Sepp Blatter re-elected FIFA president

The 79-year-old will serve a fifth term as president of the game’s world governing body which will take his reign over FIFA to a total of 21 years.

Sepp Blatter has been re-elected as president of FIFA after challenger Prince Ali Bin Al Hussein of Jordan withdrew from consideration.

Prince Ali conceded defeat after the first round of voting, when Blatter initially failed to earn the necessary 140 votes for a two-thirds majority. The first round of voting was 133 for Blatter and 73 for Prince Ali.

“I like you, I like my job,” Blatter said during his victory speech in front of cheering voters. “I am not perfect, nobody is perfect, but we will do a good job together I am sure.”

Blatter was unanimously elected to his fourth term four years ago, but Friday’s election was made more interesting after FIFA was hit with its worst scandal in its 111-year history earlier in the week.

Prince Ali had promised to change FIFA’s tainted image, but voters ultimately decided to keep Blatter as the organization’s president. Before the second round of voting, Prince Ali stood on stage and conceded defeat.

“I want to thank all of you who were brave enough to support me,”

he said.

“It’s been a wonderful journey in terms of knowing you, working with you.”

The result came at the end of a day that had been interrupted by a protest and an anonymous security threat at the Hallenstadion.

Delegates at the 65th FIFA Congress in Zurich opted for Blatter despite the widespread controversy which engulfed the event this week.

Seven FIFA officials, including FIFA vice president Jeffrey Webb, were arrested at dawn by Swiss authorities on request of the U.S. Justice Department on Wednesday and are facing extradition to the United States on money laundering, racketeering and wire fraud charges.

In all, 11 individuals were also banned from FIFA activities for their alleged part in the corruption scandals.

The Swiss Office of the Attorney General also announced its own investigation into the awarding of the Russian and Qatari World Cups against persons unknown on charges of “criminal mismanagement and money laundering” with FIFA’s plush headquarters being raided in the process.

IRS chief of criminal investigation Richard Webber has described the events as “a World Cup of fraud” and American investigations are set to continue.

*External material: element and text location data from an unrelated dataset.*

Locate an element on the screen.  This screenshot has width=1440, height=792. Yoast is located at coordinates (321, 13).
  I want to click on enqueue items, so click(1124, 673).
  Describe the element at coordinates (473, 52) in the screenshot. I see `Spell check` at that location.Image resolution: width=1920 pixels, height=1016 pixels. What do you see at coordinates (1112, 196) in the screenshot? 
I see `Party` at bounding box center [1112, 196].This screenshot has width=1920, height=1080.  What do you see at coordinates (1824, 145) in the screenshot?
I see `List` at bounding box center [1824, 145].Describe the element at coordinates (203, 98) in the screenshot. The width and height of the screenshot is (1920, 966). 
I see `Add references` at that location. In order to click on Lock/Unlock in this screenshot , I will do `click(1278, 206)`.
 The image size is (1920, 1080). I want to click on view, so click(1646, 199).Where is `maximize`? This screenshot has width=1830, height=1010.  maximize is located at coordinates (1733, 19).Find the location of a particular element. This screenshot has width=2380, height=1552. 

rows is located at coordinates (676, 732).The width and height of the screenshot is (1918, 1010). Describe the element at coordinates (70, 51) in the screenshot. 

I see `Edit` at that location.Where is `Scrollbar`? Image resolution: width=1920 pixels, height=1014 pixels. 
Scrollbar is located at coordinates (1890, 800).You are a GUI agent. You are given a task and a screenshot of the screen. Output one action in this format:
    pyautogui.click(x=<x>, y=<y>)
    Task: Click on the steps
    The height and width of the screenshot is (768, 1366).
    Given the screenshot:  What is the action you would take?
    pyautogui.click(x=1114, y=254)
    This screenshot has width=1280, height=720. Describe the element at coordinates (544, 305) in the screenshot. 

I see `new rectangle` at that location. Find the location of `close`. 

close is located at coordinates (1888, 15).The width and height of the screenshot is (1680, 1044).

Despite the arrests and alleged graft which has taken place on his watch, Blatter had earlier insisted that only a “tiny minority” of officials at FIFA were corruptible and has reiterated his belief all week that he remained the man to lead FIFA out of its current storm.

UEFA president Michel Platini tried in vain this week to persuade Blatter to step aside as president in order to usher in a new era at FIFA and also confirmed UEFA’s votes would largely go to the challenger Prince Ali. However, the Jordanian royal was unable to garner the necessary votes to topple Blatter, who can now settle in for four more years at FIFA HQ, where he will serve as president until the age of 83.

U.S. Soccer president Sunil Gulati announced late Thursday that his federation would vote against Blatter. U.S. Soccer was not the only CONCACAF nation that believed Prince Ali was the better alternative to Blatter, with Canadian Soccer Association president Victor Montagliani also announcing Canada would vote for Prince Ali.